So I decided on three writers that I might be able to option their material and get some producer, or myself as producer, and then get some writer to do a screenplay on it, and maybe make a movie.

And so the three projects were “Do Androids Dream of Electric Sheep,” “Naked Lunch” and a collection of Bukowski. Which, in 1975, forget it — I mean, that was nuts. Hollywood would not touch any of that, but I was looking for something commercial, and I thought that all of these things were coming.

There would be no Blade Runner if there was no Ray Bradbury. I couldn’t find Philip K. Dick. His agent didn’t even know where he was. And so I gave up.

I was walking down the street and I ran into Bradbury — he directed a play that I was going to do as an actor, so we know each other, but he yelled “hi” — and I’d forgot who he was.
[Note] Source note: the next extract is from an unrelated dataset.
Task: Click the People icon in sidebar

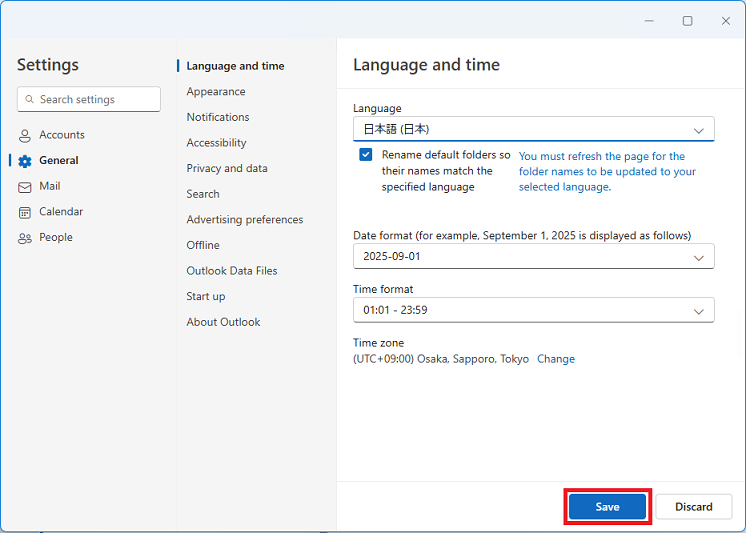Action: pyautogui.click(x=25, y=238)
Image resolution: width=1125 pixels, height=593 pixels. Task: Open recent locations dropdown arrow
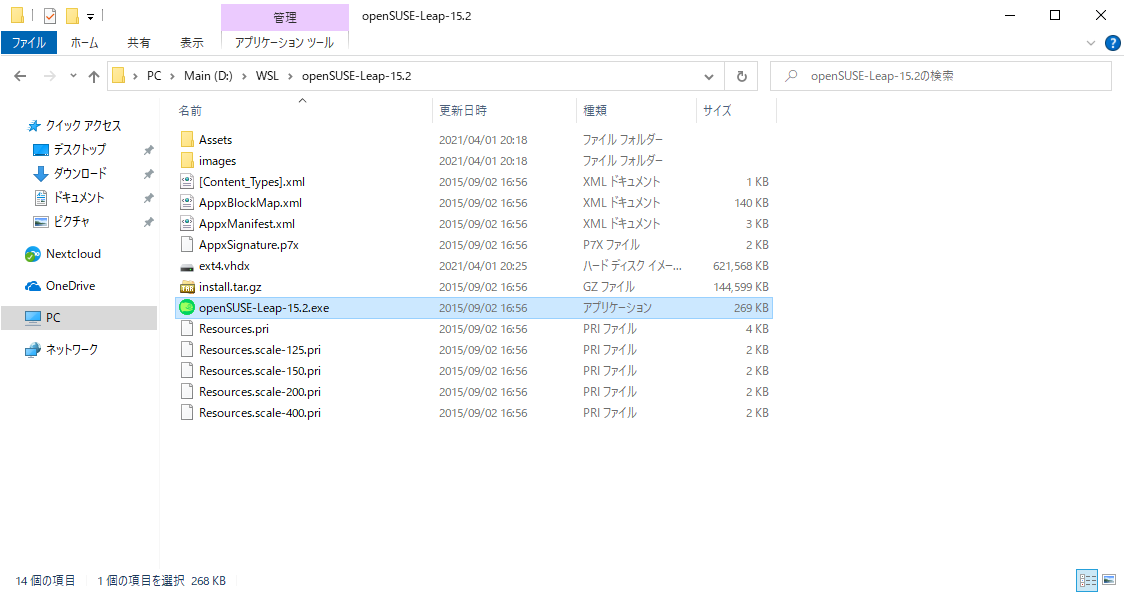pos(73,76)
So at my girlfriend Barbara Hershey’s urging — I was with her at that moment — she said, “Talk to him! That guy really wants to talk to you,” and I said “No, fuck him,” and keep walking.

But then I did, and then I realized who it was, and I thought, “Wait, he’s in that realm, maybe he knows Philip K. Dick.” I said, “You know a guy named—” “Yeah, sure — you want his phone number?”

My friend paid my rent for a year while I wrote, because it turned out we couldn’t get a writer. My friends kept on me about, well, if you can’t get a writer, then you write.”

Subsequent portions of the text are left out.